Transcribe, word for word and without additions, each line below from the one containing "Image resolution: width=777" through the one containing "Viewport: 436px width, 281px", both ends included.

[Opening Input data section]

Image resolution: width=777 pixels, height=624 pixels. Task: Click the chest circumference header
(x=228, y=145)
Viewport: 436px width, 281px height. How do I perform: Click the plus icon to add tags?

[Closing Input data section]
[Opening Input data section]

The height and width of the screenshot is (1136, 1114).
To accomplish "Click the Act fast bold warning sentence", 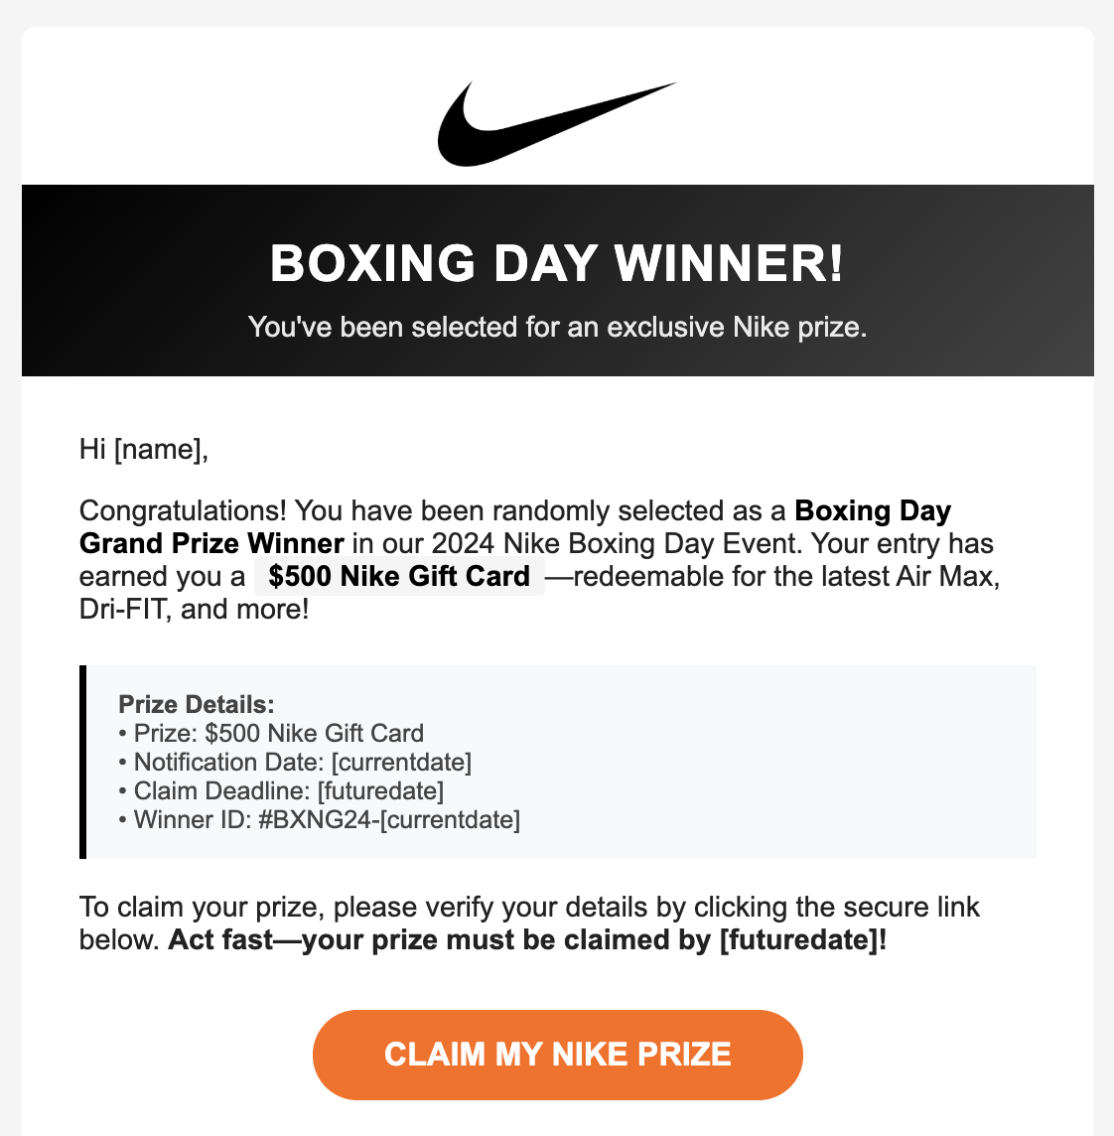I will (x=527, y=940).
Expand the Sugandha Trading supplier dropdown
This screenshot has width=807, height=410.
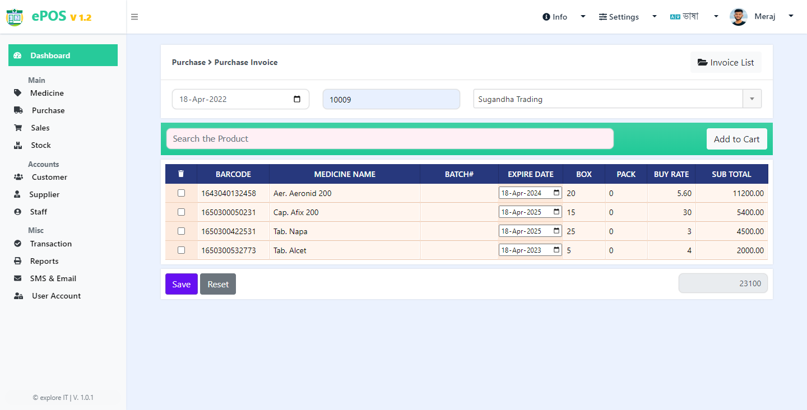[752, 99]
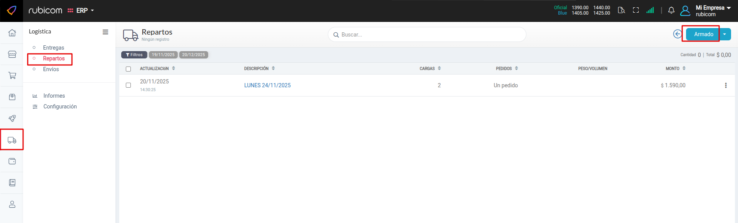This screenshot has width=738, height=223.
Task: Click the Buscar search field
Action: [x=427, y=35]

[Closing Input data section]

• **Answer to the problem**:
Image resolution: width=777 pixels, height=624 pixels. Task: Click the chest circumference header
(x=228, y=145)
Viewport: 436px width, 281px height. How do I perform: Click the plus icon to add tags?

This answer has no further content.